Our Best Advice To Start Your Native Horse Pastures
Nervous about growing native pastures? We get it, it’s a lot of money to put down on something you have never done before. That’s why we are here to help and work with you to get the best results possible.
BEFORE YOU BUY YOUR SEEDS
If you think about it, native grasses evolved to grow here so, generally speaking, they thrive in poor quality and slightly acidic soils.
Therefore, many species don’t like phosphorus and using pre-treatments such as super phosphate can be harmful. Fertilisers that have mobile nutrients like nitrogen are counterproductive, unless there are existing roots to take them up from the soil. If it is just a bare paddock, these fertilisers will be washed away… with the money that you spent on them.
Everyone is going to tell you to put down lime.
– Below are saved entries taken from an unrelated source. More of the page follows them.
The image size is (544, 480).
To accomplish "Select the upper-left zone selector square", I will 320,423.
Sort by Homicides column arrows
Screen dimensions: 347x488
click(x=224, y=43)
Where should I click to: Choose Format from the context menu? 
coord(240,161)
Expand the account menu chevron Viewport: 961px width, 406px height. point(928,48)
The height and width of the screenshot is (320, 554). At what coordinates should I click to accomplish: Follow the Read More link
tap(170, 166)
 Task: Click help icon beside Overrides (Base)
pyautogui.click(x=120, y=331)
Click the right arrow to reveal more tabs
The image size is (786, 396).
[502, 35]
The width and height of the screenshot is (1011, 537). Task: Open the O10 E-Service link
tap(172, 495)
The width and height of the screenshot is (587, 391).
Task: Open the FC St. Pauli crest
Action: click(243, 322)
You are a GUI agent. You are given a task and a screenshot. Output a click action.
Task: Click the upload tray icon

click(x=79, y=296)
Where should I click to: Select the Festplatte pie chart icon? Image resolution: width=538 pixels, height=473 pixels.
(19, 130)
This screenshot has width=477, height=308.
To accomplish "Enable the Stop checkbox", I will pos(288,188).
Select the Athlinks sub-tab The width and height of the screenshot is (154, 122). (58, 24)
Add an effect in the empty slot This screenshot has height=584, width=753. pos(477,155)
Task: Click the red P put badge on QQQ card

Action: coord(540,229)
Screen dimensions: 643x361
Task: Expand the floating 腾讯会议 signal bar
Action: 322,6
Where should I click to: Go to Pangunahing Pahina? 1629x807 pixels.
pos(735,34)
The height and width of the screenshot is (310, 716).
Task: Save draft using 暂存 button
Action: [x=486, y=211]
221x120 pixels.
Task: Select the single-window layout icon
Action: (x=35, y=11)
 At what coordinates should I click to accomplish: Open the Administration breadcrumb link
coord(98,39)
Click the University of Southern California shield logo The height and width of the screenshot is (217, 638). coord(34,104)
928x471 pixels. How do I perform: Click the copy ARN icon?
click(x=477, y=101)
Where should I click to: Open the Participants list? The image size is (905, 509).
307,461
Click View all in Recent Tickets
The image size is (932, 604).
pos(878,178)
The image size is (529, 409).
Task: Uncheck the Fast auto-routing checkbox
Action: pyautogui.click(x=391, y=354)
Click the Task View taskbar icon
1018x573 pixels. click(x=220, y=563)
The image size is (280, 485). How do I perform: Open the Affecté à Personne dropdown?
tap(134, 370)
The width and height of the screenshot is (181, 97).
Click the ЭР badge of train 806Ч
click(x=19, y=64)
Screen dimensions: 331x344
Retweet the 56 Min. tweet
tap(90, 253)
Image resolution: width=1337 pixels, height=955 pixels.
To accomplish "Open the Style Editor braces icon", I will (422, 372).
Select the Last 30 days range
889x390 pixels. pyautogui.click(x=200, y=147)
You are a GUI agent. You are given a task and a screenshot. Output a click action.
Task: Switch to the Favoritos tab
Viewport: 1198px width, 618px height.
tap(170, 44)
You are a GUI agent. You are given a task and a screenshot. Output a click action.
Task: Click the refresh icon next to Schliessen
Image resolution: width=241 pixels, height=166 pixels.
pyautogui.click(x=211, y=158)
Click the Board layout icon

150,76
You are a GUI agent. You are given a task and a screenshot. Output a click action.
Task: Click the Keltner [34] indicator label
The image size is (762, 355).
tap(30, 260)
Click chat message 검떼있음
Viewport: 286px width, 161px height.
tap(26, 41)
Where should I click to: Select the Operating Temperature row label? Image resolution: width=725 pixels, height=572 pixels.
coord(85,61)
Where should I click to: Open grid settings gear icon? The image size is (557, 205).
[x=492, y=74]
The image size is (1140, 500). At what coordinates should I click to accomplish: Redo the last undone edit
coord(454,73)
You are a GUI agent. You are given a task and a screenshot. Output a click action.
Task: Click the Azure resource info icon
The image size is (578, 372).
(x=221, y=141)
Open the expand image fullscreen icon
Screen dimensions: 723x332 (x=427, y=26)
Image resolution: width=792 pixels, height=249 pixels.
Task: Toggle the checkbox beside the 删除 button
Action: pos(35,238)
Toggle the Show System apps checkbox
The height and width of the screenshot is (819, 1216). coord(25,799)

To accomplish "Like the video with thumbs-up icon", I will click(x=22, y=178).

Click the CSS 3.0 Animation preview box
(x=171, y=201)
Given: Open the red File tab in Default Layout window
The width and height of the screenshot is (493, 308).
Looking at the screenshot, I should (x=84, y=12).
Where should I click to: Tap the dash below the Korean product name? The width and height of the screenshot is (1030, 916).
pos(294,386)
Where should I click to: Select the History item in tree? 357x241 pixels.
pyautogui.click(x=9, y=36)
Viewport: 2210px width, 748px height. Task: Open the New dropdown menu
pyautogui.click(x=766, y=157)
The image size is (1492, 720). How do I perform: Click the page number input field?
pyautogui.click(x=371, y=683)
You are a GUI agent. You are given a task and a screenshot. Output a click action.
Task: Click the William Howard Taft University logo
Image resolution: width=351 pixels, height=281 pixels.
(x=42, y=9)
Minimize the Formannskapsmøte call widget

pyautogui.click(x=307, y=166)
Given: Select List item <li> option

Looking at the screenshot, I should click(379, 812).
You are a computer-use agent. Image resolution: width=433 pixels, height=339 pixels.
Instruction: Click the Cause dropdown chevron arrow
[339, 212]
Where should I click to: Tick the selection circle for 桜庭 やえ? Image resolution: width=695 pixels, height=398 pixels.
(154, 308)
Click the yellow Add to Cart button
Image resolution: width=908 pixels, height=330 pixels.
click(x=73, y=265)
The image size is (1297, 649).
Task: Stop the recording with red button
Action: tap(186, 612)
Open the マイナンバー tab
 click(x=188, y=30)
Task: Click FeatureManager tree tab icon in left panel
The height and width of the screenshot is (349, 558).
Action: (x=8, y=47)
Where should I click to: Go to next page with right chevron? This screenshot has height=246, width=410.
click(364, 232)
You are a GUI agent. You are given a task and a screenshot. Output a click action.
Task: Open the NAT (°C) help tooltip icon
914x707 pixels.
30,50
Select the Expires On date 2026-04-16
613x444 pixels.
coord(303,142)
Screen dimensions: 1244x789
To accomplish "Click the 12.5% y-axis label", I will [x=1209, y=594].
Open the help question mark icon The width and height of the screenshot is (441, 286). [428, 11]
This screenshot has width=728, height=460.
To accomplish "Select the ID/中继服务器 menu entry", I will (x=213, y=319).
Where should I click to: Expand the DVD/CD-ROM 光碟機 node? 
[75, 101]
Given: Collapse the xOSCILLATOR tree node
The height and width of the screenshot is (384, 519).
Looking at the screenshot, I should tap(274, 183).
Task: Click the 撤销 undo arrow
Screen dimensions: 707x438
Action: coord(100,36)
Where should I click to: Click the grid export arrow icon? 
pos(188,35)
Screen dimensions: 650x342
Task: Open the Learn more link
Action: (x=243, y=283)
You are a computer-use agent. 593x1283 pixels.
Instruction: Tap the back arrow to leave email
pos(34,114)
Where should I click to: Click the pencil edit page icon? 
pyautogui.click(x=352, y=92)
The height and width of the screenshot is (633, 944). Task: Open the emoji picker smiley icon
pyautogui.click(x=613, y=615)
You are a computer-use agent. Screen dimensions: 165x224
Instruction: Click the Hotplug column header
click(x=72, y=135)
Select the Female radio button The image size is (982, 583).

Don’t put lime down! Get a pH test done or do your own (you can get a soil test kit from Bunnings for roughly $15). This is super important to know. Seed sowing differs greatly for alkaline and acidic soils.
If your soil is heavy clay and is prone to compaction, think about putting some gypsum down. Not gypsum and lime. Just gypsum.
Think about the upcoming weather. Native grasses do not require the same amount of water that introduced grasses do, significantly less in fact (remembering they still need some water because they are plants, not magic beans). This is especially true at the beginning. The key to germination is soil moisture and warmth – so make sure you have access to water whether it be by channel or sky.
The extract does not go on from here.